- Abstract: In order to integrate uncertainty estimates into deep time-series modelling, Kalman Filters (KFs) (Kalman et al., 1960) have been integrated with deep learning models. Yet, such approaches typically rely on approximate inference techniques such as variational inference which makes learning more complex and often less scalable due to approximation errors. We propose a new deep approach to Kalman filtering which can be learned directly in an end-to-end manner using backpropagation without additional approximations. Our approach uses a high-dimensional factorized latent state representation for which the Kalman updates simplify to scalar operations and thus avoids hard to backpropagate, computationally heavy and potentially unstable matrix inversions. Moreover, we use locally linear dynamic models to efficiently propagate the latent state to the next time step. While our locally linear modelling and factorization assumptions are in general not true for the original low-dimensional state space of the system, the network finds a high-dimensional latent space where these assumptions hold to perform efficient inference. This state representation is learned jointly with the transition and noise models.
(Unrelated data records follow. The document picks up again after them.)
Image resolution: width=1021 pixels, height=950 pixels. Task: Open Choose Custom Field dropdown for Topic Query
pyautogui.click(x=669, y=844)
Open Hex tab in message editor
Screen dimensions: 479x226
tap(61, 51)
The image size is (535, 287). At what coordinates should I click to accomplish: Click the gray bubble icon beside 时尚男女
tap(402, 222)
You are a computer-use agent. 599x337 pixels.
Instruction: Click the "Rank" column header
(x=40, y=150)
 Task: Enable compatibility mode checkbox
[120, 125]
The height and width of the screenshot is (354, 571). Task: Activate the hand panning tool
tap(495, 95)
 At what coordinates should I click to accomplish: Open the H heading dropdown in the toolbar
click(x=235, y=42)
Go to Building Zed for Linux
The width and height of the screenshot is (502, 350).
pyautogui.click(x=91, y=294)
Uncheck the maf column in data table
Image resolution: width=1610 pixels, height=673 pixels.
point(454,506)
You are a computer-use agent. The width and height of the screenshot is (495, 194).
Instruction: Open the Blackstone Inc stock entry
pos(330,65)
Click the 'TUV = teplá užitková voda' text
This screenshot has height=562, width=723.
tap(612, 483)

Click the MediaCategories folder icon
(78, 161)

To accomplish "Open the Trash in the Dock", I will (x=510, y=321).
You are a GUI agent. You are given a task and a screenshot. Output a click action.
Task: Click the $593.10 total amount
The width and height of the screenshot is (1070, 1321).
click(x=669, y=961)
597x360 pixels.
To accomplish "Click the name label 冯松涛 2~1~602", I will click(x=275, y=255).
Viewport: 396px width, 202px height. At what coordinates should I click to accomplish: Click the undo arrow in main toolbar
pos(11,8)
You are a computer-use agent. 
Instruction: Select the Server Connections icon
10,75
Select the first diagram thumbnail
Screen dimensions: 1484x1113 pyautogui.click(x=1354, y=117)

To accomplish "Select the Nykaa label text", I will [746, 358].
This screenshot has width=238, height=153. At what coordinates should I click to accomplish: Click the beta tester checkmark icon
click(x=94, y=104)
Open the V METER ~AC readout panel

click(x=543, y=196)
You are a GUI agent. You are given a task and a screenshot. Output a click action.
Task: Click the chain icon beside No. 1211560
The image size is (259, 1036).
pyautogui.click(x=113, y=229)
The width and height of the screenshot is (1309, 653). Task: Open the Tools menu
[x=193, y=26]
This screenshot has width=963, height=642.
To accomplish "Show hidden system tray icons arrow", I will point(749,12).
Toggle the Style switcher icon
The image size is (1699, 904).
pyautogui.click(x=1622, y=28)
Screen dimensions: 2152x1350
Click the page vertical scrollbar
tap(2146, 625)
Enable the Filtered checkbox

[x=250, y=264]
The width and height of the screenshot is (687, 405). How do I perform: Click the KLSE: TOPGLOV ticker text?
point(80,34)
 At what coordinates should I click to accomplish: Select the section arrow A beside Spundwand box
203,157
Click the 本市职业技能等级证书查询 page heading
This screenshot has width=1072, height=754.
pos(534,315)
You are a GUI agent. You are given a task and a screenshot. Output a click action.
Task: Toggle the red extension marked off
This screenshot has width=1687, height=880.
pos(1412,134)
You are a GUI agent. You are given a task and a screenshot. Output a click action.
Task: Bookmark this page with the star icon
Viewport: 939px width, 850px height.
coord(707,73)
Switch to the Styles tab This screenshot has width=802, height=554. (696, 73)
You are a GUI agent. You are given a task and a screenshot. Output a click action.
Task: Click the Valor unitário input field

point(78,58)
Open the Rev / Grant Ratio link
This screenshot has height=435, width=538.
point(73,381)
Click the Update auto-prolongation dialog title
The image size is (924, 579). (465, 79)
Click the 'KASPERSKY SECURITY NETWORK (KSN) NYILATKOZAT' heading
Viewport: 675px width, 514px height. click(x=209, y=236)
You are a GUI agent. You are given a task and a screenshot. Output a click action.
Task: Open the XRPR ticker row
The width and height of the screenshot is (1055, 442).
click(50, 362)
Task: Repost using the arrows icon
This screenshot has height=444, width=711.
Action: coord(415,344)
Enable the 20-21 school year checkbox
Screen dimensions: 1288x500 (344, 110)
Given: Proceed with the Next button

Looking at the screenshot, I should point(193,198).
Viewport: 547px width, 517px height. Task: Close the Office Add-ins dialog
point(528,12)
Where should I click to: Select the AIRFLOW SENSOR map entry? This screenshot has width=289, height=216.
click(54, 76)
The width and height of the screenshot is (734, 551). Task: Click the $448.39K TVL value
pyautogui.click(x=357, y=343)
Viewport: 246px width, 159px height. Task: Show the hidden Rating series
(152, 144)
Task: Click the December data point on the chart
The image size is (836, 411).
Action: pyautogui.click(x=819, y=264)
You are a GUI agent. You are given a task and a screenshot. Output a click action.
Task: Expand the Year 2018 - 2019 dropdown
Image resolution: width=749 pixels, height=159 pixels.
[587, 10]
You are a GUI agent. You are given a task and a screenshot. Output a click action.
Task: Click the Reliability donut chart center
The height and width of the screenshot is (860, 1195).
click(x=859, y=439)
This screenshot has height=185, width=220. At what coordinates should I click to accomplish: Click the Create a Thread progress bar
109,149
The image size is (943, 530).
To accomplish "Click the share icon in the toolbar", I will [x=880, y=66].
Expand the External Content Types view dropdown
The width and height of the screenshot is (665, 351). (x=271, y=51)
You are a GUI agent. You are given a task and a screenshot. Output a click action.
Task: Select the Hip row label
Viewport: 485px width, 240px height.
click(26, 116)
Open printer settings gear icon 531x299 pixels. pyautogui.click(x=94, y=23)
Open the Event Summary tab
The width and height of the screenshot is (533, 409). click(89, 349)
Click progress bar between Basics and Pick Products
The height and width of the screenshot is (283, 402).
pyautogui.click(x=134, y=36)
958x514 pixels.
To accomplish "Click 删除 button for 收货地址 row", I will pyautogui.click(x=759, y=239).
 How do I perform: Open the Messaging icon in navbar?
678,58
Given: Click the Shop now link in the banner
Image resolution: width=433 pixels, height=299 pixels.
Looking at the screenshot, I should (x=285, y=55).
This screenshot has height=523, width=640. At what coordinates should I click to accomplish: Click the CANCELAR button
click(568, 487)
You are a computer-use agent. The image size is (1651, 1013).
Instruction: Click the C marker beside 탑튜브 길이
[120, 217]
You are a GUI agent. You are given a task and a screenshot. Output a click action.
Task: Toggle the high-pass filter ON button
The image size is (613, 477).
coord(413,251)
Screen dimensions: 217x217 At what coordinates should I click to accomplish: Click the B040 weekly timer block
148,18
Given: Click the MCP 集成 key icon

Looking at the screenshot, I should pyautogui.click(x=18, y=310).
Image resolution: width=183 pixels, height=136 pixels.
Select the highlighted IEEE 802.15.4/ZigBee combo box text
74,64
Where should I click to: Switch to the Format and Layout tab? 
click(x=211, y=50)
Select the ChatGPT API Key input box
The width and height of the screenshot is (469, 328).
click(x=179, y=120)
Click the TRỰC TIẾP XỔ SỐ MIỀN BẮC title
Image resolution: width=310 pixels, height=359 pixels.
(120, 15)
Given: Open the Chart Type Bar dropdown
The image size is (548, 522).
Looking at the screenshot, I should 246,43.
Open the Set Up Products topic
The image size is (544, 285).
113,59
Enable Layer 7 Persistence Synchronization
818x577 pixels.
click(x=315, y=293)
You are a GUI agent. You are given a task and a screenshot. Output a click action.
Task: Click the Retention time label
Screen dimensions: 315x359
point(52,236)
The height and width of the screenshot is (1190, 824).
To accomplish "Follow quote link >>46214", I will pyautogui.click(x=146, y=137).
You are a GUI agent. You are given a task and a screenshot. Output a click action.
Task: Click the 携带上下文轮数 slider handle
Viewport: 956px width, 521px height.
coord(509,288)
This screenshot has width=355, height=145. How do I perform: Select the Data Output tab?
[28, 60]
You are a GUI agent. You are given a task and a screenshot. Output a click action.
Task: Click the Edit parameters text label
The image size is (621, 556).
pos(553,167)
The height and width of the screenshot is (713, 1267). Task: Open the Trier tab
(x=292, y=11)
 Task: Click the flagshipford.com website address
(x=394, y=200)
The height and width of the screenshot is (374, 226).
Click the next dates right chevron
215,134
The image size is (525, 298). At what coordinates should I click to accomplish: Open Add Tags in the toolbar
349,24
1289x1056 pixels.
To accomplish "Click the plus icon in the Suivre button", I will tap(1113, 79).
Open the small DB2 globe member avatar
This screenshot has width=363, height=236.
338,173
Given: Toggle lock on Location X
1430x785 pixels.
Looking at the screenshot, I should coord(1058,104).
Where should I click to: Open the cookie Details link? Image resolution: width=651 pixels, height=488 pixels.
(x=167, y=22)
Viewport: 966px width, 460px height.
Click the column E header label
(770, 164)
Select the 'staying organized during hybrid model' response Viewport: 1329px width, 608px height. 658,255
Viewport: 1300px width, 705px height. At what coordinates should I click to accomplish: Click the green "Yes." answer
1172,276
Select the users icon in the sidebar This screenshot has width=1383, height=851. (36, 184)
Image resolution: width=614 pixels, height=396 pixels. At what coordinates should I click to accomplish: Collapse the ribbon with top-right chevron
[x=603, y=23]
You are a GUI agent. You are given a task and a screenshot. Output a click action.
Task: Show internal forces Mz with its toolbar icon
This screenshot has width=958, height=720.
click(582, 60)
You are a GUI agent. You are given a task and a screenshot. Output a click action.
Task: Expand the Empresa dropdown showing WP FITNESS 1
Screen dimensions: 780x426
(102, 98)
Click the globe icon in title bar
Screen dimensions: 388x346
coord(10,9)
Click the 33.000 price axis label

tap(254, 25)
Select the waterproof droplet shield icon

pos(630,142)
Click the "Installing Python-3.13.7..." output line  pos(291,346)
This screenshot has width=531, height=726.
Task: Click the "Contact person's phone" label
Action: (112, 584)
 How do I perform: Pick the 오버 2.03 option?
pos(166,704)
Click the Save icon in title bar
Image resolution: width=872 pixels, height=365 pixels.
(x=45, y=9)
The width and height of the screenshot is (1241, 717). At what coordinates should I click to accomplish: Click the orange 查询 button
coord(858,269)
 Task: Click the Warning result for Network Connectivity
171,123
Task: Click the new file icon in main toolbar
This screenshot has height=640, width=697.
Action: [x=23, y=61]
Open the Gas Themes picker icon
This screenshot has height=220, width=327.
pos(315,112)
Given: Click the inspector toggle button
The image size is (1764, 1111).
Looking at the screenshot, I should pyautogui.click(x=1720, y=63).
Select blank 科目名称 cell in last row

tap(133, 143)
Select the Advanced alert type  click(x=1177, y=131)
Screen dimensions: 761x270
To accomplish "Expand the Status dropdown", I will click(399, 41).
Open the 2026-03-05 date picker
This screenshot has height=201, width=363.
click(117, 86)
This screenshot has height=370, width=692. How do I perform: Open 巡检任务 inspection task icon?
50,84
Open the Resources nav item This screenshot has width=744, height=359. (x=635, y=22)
The resulting network architecture, which we call Recurrent Kalman Network (RKN), can be used for any time-series data, similar to a LSTM (Hochreiter and Schmidhuber, 1997) but uses an explicit representation of uncertainty. As shown by our experiments, the RKN obtains much more accurate uncertainty estimates than an LSTM or Gated Recurrent Units (GRUs) (Cho et al., 2014) while also showing a slightly improved prediction performance and outperforms various recent generative models on an image imputation task.
- Keywords: state estimation, recurrent neural networks, Kalman Filter, deep learning
- TL;DR: Kalman Filter based recurrent model for efficient state estimation, principled uncertainty handling and end to end learning of dynamic models in high dimensional spaces.